“All the President’s Men” (1976)
Up until “All Is Lost,” the most dynamic performance of Redford’s career was probably as Bob Woodward in Alan J. Pakula‘s “All the President’s Men,” alongside Dustin Hoffman as Carl Bernstein. Supposedly Redford and his costar Hoffman did a whole bunch of research in advance of their performances, visiting the Washington Post offices for months and conducting endless interviews with actual reporters. (When the filmmakers wanted to film there, they were denied, and so the office was recreated at what was then a stagger $200,000.) The movie is meticulously detailed, from William Goldman‘s crackling script to Pakula’s direction, particularly those long shots like the one in the Library of Congress where you just don’t think it’s ever going to end. Oftentimes Redford seems to be a part of a project not particularly because it’s the showiest role for him but because he knows how good the final product is going to be, and he just wants to be a part of that. It was Redford who first optioned the book by Woodward and Bernstein and saw it through what can charitably be described as a “hellish” development process. Redford has always been amazing at conveying his thoughts, and audiences have delighted in watching him put together puzzles for his entire career, so getting to see him uncover the Watergate scandal is positively thrilling. There’s a reason that “All the President’s Men” has been a model for similar procedurals in the years since (most notably “Zodiac” and “Zero Dark Thirty“). Redford’s performance should also be a model for anyone in one of these movies.

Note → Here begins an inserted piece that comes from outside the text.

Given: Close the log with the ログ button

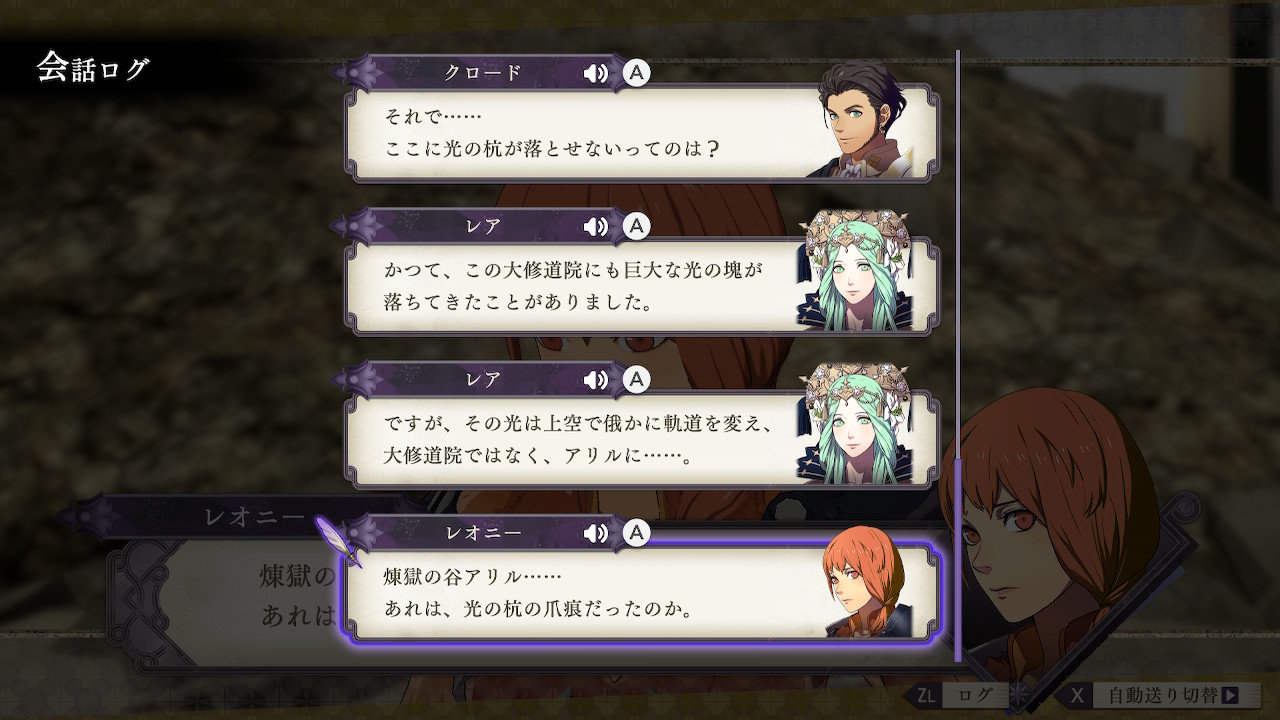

It’s that damn good.
“The Natural” (1984)
One of the most iconic moments in Redford’s career (one that is, it goes without saying, littered with iconic moments), is when, at the end of “The Natural,” his washed up (and injured) baseball player hits a pennant-winning home run, sending the ball soaring into the overhead lights, a shower of sparks raining down upon him as he circles the bases. Now that is a moment. The rest of Barry Levinson‘s sprawling baseball drama (based on a 1952 novel by Bernard Malamud) is pretty wonderful too, from its epic scope that sees Redford playing a younger version of his character— who is taken advantage of and left for dead—to his resigned performance as an older, beat up player that nobody wants anymore. The script by Robert Towne offered Redford the chance to play a whole host of emotions and do interesting things with his physicality in a story that stretches decades. In Roy Hobbs, Redford created an indelible character, to the point that they still sell New York Knights caps (after the fictional baseball team in the movie) at J. Crew stores nationwide. While the movie is widely cited as one of the greatest sports movies ever made, too little attention is paid to the nuance and subtlety of Redford’s performance. Without it, the movie would fall apart, and probably become awash in stereotypical sports movies clichés. With his performance, it’s anchored, grounded, and even with its numerous flights of fancy, feels infinitely more real.
“Sneakers” (1992)
Robert Redford’s self-awareness, delivered with a wink and an upturned grin, has always been one of his most powerful tools. In Phil Alden Robinson‘s deeply entertaining “Sneakers,” Redford was, for the first time, able to mine that self-awareness to allow audiences in on the joke that the once-youthful (to the point of almost agelessness) actor was indeed getting old and cranky (he was 56 when the movie was released). The movie also wittily played with the actor’s history of political activism, as Redford plays Martin Bishop, who we would now describe as a computer hacker, who used to use his genius for political disruptiveness but now acts as a low-rent thief, hired by banks and corporations to test the stability of their security systems. Idealism has been replaced by capitalism, a struggle that seems to wage inside Redford on an endless loop. Redford heads one of the most impressive casts of his career (including Ben Kingsley, River Phoenix, Sidney Poitier, Dan Aykroyd, David Strathairn, Mary McDonnell, James Earl Jones and Timothy Busfield) in a twisty, enormously gripping tale of suspense and the fragility of male egos, directed with aplomb by Robinson and featuring a jazzily atmospheric score by James Horner. The fact that the movie didn’t make any money and remains something of a cultish oddity in the star’s career only deepens its inherent wonderfulness. As Martin Bishop, Redford is a man who is confronted with the ghosts of his past and must reconcile who he was and who he has become; he’s just as charming as ever, but with his advanced age he was able to have that charm punctuated with bittersweet regret. The results are staggering.